D'abord, faire transcrire le décès
Pour agir en France, il faut un acte de décès utilisable : si le décès est survenu à l'étranger, l'acte étranger doit être transcrit à l'état civil français (pour un Français) ou traduit/apostillé selon les cas. C'est la clé qui ouvre toutes les démarches.
Des avoirs français qui restent en France
Comptes, livrets, assurance-vie souscrits en France demeurent régis par les règles françaises : inactivité, transfert à la Caisse des Dépôts, délai de 30 ans. La distance et l'éclatement de la famille font que ces avoirs sont encore plus souvent oubliés que dans une succession classique.
Les délais spécifiques
Bon à savoir : pour un décès survenu hors de France, le délai de la déclaration de succession est allongé (en principe douze mois au lieu de six). Les délais de récupération des avoirs, eux, restent identiques.
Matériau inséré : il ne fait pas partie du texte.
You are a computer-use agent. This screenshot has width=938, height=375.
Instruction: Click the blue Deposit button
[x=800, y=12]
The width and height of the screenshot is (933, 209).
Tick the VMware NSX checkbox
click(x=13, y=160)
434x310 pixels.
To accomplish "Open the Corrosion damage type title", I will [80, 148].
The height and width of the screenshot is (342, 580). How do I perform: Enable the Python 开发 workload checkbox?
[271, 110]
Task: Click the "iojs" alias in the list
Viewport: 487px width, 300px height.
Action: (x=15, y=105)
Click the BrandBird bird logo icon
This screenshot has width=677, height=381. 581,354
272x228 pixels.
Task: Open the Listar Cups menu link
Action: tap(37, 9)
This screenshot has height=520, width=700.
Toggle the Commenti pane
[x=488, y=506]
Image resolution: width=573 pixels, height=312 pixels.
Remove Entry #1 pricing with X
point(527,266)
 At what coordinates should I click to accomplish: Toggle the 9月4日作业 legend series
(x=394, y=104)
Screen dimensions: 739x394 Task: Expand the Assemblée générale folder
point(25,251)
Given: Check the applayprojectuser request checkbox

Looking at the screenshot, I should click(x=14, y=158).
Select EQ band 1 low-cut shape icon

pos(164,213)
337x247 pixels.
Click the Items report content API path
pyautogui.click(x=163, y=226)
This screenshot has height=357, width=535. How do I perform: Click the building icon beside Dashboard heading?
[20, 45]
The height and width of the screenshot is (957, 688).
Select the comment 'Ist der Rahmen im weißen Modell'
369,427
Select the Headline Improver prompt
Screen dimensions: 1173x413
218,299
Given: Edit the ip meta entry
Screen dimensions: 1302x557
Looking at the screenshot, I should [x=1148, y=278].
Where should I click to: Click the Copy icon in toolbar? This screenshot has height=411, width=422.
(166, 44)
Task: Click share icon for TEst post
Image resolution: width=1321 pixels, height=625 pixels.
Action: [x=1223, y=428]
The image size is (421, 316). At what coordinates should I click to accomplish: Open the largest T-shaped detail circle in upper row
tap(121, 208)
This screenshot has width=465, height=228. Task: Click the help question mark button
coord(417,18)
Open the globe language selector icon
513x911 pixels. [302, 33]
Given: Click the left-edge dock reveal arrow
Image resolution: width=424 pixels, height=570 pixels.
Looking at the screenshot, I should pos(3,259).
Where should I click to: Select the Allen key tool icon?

Comment chercher depuis l'étranger — ou pour un proche expatrié
Ciclade et l'AGIRA sont accessibles à distance ; les démarches d'héritier peuvent être menées avec des justificatifs français. Heritya accompagne les familles, où qu'elles résident, pour identifier et récupérer les avoirs français d'un proche décédé.
Questions fréquentes
Un acte de décès étranger suffit-il ?
Il doit généralement être transcrit ou légalisé pour être utilisé auprès des organismes français.
Les héritiers vivant à l'étranger peuvent-ils réclamer ?
Oui, la résidence n'empêche pas de faire valoir ses droits sur des avoirs français.
Quel délai pour la déclaration de succession ?
En principe douze mois quand le décès est survenu hors de France.